And while an egg sandwich represents nearly the perfect vehicle for takeout, plenty of dine-in venues sells lots of egg sandwiches.
Waffle-based egg sandwiches are particularly hot right now, swapping in round or square waffles for the roll or toast.
Tip: Flavorful condiments are easy when you look to Minor’s®, whether you choose RTU Sauces or one of the new Latin Flavor Concentrates.
Panini and Other Pressed Sandwiches
If your customers have a pressing urge for a delicious hot sandwich, you’re in luck. Whether heated in an actual press, a conveyor oven, or on a griddle or hot pan, toasting a sandwich brings out all the flavor and textural appeal of its ingredients, creating an extraordinary hot sandwich that’s also easy to eat (you can wrap one up in foil or parchment for takeout).

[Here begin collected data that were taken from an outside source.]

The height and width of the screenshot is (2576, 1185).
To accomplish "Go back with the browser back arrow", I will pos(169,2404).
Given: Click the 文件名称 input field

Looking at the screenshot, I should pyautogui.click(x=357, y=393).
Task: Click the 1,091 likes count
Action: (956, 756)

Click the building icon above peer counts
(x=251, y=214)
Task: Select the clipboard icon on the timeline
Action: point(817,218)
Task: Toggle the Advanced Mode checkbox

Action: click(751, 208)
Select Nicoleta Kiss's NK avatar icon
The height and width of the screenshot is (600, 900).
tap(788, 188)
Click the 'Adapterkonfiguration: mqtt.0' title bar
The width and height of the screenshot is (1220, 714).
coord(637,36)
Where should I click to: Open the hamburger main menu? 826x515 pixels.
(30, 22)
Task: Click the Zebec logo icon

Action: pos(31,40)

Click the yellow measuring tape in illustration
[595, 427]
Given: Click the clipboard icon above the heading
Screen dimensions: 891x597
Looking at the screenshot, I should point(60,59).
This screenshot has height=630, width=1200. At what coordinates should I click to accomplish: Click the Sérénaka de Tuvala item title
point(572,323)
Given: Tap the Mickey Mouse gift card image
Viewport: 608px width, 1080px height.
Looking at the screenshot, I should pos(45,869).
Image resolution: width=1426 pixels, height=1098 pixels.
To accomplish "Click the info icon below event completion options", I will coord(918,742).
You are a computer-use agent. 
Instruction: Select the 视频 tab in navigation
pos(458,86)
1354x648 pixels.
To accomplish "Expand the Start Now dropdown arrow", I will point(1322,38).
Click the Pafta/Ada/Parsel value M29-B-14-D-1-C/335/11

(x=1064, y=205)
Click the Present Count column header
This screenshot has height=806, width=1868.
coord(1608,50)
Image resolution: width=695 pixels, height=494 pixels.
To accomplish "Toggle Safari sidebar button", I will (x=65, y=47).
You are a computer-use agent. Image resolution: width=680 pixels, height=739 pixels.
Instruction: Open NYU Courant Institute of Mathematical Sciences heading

The real beauty part is that in many cases the sandwich can even be assembled ahead and then pressed or finished to order, offering a fresh, crisp finished result in an operationally easy package.
The key in any case is sturdy bread that’s not too crusty; a ciabatta, hoagie roll, or Mexican-style telera has a compressible crumb and enough of an outer crust to contain all the ingredients yet still smush down. The whole point of a pressed sandwich is not only to heat the ingredients, but to get them intermingled into a whole.
Knife-and-Fork Sandwiches
Here’s where the sandwich moves into the dinner hour. Overstuffed deli sandwiches, open-faced beef or hot turkey, meatloaf or pot roast, French dip, and steak sandwiches: Yes, you might be able to pick these up with two hands but the point is that they offer the heft and substance that customers expect from dinner.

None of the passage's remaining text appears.